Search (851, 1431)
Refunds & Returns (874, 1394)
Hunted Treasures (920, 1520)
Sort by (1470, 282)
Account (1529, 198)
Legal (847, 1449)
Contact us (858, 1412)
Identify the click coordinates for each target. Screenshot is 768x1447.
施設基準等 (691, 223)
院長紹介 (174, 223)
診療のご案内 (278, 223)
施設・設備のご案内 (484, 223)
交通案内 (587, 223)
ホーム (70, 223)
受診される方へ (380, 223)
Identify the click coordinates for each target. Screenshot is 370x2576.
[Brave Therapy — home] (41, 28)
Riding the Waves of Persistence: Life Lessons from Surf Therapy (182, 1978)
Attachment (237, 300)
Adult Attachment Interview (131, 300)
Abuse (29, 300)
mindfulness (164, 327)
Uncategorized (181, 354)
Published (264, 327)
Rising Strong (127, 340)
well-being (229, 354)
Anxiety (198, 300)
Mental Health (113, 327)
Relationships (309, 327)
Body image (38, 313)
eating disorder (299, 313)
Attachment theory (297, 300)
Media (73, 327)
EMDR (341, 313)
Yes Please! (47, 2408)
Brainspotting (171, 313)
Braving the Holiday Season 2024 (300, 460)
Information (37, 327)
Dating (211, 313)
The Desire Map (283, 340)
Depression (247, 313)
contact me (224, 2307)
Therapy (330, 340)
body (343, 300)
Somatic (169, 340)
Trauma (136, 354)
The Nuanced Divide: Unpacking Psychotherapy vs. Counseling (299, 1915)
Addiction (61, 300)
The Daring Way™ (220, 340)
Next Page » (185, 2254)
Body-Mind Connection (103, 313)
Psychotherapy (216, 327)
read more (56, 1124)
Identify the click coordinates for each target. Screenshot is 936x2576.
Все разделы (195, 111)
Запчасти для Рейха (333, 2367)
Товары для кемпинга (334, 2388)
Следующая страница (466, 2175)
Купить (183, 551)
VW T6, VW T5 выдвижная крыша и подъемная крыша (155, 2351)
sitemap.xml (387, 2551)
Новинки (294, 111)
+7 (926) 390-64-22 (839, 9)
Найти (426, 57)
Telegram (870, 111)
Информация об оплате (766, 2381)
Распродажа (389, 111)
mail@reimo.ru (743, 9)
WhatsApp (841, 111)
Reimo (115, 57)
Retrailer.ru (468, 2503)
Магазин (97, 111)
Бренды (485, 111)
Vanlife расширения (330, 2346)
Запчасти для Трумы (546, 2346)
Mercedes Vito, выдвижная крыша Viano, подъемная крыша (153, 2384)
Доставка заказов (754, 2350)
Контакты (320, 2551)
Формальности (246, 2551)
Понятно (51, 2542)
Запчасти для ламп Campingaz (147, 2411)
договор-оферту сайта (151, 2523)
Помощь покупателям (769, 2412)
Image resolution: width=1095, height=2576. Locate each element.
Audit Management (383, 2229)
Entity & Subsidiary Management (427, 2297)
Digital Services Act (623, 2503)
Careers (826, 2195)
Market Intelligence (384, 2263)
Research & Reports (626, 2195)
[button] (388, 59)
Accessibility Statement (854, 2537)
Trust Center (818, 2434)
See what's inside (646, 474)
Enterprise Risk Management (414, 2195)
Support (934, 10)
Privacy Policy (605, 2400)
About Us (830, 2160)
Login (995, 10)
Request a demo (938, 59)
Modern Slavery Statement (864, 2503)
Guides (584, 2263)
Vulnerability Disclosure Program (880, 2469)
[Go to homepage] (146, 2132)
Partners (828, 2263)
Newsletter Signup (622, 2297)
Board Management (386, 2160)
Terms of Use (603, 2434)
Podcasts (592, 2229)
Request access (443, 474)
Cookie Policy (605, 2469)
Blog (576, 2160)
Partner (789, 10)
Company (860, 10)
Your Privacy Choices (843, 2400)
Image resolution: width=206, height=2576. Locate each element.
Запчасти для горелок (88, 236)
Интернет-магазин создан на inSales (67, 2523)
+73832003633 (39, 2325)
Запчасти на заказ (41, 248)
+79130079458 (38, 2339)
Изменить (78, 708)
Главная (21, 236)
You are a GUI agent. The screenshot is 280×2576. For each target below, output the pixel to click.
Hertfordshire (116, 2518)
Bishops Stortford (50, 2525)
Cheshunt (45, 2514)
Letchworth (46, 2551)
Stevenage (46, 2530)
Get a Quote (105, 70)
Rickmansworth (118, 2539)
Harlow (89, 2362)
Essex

◆ ◆ ◆ ◆ ◆ ◆ ◆

**ACTIVITY**
Copy the listing exactly.

**EXERCISE SOLUTION**
Search (851, 1431)
Refunds & Returns (874, 1394)
Hunted Treasures (920, 1520)
Sort by (1470, 282)
Account (1529, 198)
Legal (847, 1449)
Contact us (858, 1412)
Identify the click coordinates for each target. Screenshot is 768x1447.
施設基準等 (691, 223)
院長紹介 (174, 223)
診療のご案内 (278, 223)
施設・設備のご案内 (484, 223)
交通案内 (587, 223)
ホーム (70, 223)
受診される方へ (380, 223)
Identify the click coordinates for each target. Screenshot is 370x2576.
[Brave Therapy — home] (41, 28)
Riding the Waves of Persistence: Life Lessons from Surf Therapy (182, 1978)
Attachment (237, 300)
Adult Attachment Interview (131, 300)
Abuse (29, 300)
mindfulness (164, 327)
Uncategorized (181, 354)
Published (264, 327)
Rising Strong (127, 340)
well-being (229, 354)
Anxiety (198, 300)
Mental Health (113, 327)
Relationships (309, 327)
Body image (38, 313)
eating disorder (299, 313)
Attachment theory (297, 300)
Media (73, 327)
EMDR (341, 313)
Yes Please! (47, 2408)
Brainspotting (171, 313)
Braving the Holiday Season 2024 (300, 460)
Information (37, 327)
Dating (211, 313)
The Desire Map (283, 340)
Depression (247, 313)
contact me (224, 2307)
Therapy (330, 340)
body (343, 300)
Somatic (169, 340)
Trauma (136, 354)
The Nuanced Divide: Unpacking Psychotherapy vs. Counseling (299, 1915)
Addiction (61, 300)
The Daring Way™ (220, 340)
Next Page » (185, 2254)
Body-Mind Connection (103, 313)
Psychotherapy (216, 327)
read more (56, 1124)
Identify the click coordinates for each target. Screenshot is 936x2576.
Все разделы (195, 111)
Запчасти для Рейха (333, 2367)
Товары для кемпинга (334, 2388)
Следующая страница (466, 2175)
Купить (183, 551)
VW T6, VW T5 выдвижная крыша и подъемная крыша (155, 2351)
sitemap.xml (387, 2551)
Новинки (294, 111)
+7 (926) 390-64-22 (839, 9)
Найти (426, 57)
Telegram (870, 111)
Информация об оплате (766, 2381)
Распродажа (389, 111)
mail@reimo.ru (743, 9)
WhatsApp (841, 111)
Reimo (115, 57)
Retrailer.ru (468, 2503)
Магазин (97, 111)
Бренды (485, 111)
Vanlife расширения (330, 2346)
Запчасти для Трумы (546, 2346)
Mercedes Vito, выдвижная крыша Viano, подъемная крыша (153, 2384)
Доставка заказов (754, 2350)
Контакты (320, 2551)
Формальности (246, 2551)
Понятно (51, 2542)
Запчасти для ламп Campingaz (147, 2411)
договор-оферту сайта (151, 2523)
Помощь покупателям (769, 2412)
Image resolution: width=1095, height=2576. Locate each element.
Audit Management (383, 2229)
Entity & Subsidiary Management (427, 2297)
Digital Services Act (623, 2503)
Careers (826, 2195)
Market Intelligence (384, 2263)
Research & Reports (626, 2195)
[button] (388, 59)
Accessibility Statement (854, 2537)
Trust Center (818, 2434)
See what's inside (646, 474)
Enterprise Risk Management (414, 2195)
Support (934, 10)
Privacy Policy (605, 2400)
About Us (830, 2160)
Login (995, 10)
Request a demo (938, 59)
Modern Slavery Statement (864, 2503)
Guides (584, 2263)
Vulnerability Disclosure Program (880, 2469)
[Go to homepage] (146, 2132)
Partners (828, 2263)
Newsletter Signup (622, 2297)
Board Management (386, 2160)
Terms of Use (603, 2434)
Podcasts (592, 2229)
Request access (443, 474)
Cookie Policy (605, 2469)
Blog (576, 2160)
Partner (789, 10)
Company (860, 10)
Your Privacy Choices (843, 2400)
Image resolution: width=206, height=2576. Locate each element.
Запчасти для горелок (88, 236)
Интернет-магазин создан на inSales (67, 2523)
+73832003633 (39, 2325)
Запчасти на заказ (41, 248)
+79130079458 (38, 2339)
Изменить (78, 708)
Главная (21, 236)
You are a GUI agent. The screenshot is 280×2576. For each target below, output the pixel to click.
Hertfordshire (116, 2518)
Bishops Stortford (50, 2525)
Cheshunt (45, 2514)
Letchworth (46, 2551)
Stevenage (46, 2530)
Get a Quote (105, 70)
Rickmansworth (118, 2539)
Harlow (89, 2362)
Essex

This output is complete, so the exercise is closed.